Because of its structure, proline prevents the peptide chains from assuming an α-helix conformation and thus the hinge region remains extended.
And the peptide bonds of the hinge region are accessible to the proteolytic enzymes shown below:
Antigen binding site:
Within the variable region of both Light and Heavy chain (VL and VH), amino acids at reversal positions are often substituted and at certain points, the substitution is at a notably higher frequency. These high frequency-regions are termed as “hyper-variable regions” or “hot spots”. Three regions on the Light (VL) chain and three on the Heavy (VH) chain lie relatively close to each other to form the antigen binding site.
Each hyper-variable region consists of five to ten amino acid residues. As the hyper-variable regions determine the combinding sites for antigenic determinant, that’s why they are also termed as complementarity-determining regions (CDRs). The variable sequences on either side of the hyper-variable regions termed as framework regions (FRs). Thus each variable (V) region consists of three CDRs and four FRs.

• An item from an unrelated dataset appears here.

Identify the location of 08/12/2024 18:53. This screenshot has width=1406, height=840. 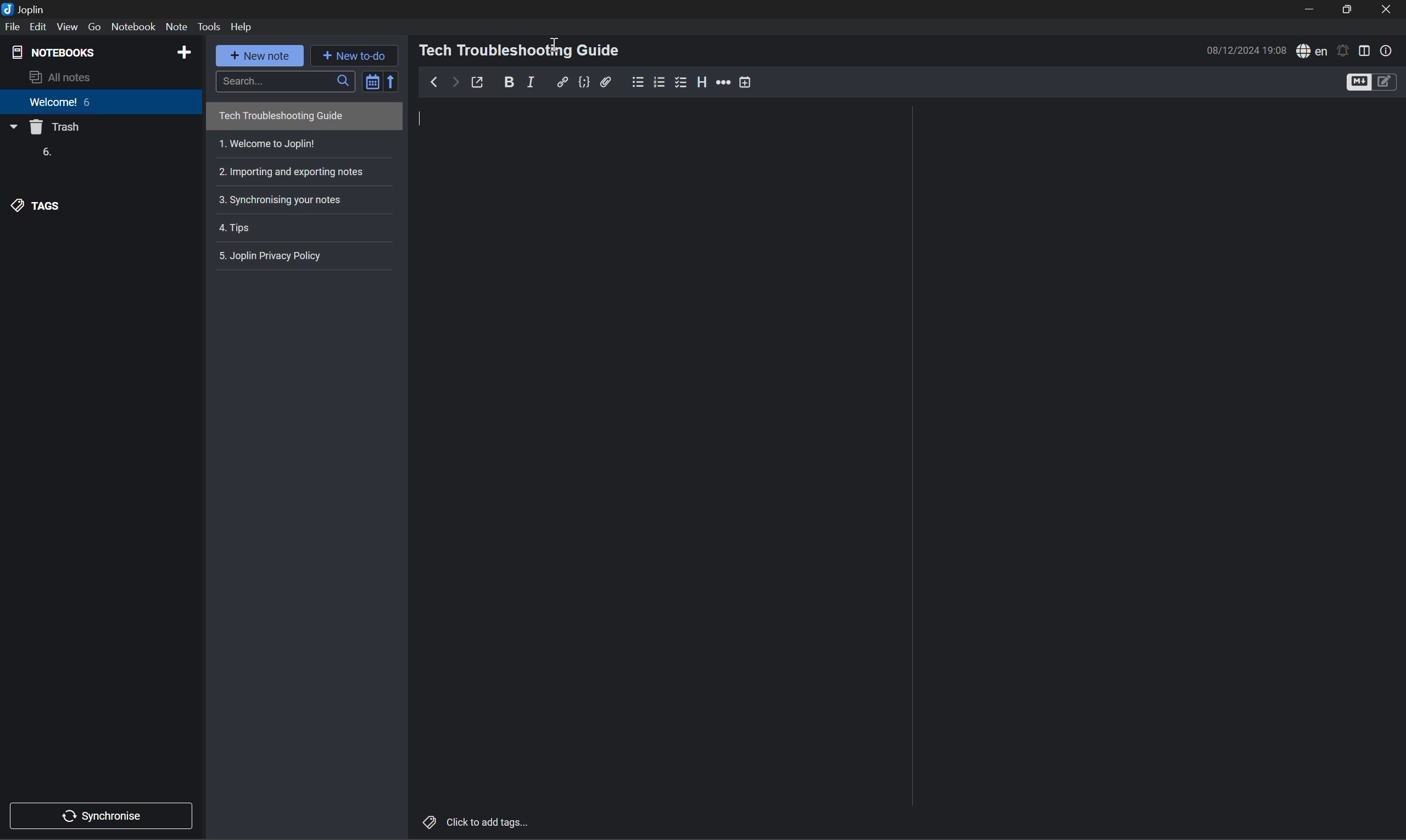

Proteolytic digestion of Immunoglobulin:
Immunoglobulin fragments produced by proteolytic digestion have proven very useful in elucidating structure /function relationships in immunoglobulin. Poster (1962) demonstrated that Pepsin digestion of IgG molecules produced three fragments, of which two are identical (each with a MW. 45,000 dt/45kd), each having a specific binding site for Ag and these two fragments were termed as Fab (fragment antigen binding) and the third segment (Mw. 50,000 dt/50kd) did not have combining site for Ag and also was found to crystallize during cold storage. This fragment was termed as Fc (fragment crystalliable).
But when pepsin proeolytic enzyme was administered, interestingly it was found that pepsin-digestion generated a single 100,000 dt. MW. fragment composed of two Fab-like segments and designated as F(ab’)2, able to precipitate Ag. But Fc fragment was not recovered from pepsin digestion because it had been digested into multiple Fc-fragments (F/Fc‘).